[Start Dataset entries]
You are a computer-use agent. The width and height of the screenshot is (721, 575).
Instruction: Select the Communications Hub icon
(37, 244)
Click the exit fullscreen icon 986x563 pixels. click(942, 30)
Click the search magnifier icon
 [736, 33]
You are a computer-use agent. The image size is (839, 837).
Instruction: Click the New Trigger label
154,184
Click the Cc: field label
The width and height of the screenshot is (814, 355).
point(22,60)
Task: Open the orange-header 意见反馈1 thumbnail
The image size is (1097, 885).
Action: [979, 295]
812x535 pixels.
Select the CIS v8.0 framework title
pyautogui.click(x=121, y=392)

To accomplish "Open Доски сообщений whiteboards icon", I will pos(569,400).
[End Dataset entries]
Please reproduce all of the entries above line for line, with no changes.

__Task result__
You are a computer-use agent. The width and height of the screenshot is (721, 575).
Instruction: Select the Communications Hub icon
(37, 244)
Click the exit fullscreen icon 986x563 pixels. click(942, 30)
Click the search magnifier icon
 [736, 33]
You are a computer-use agent. The image size is (839, 837).
Instruction: Click the New Trigger label
154,184
Click the Cc: field label
The width and height of the screenshot is (814, 355).
point(22,60)
Task: Open the orange-header 意见反馈1 thumbnail
The image size is (1097, 885).
Action: [979, 295]
812x535 pixels.
Select the CIS v8.0 framework title
pyautogui.click(x=121, y=392)

To accomplish "Open Доски сообщений whiteboards icon", I will pos(569,400).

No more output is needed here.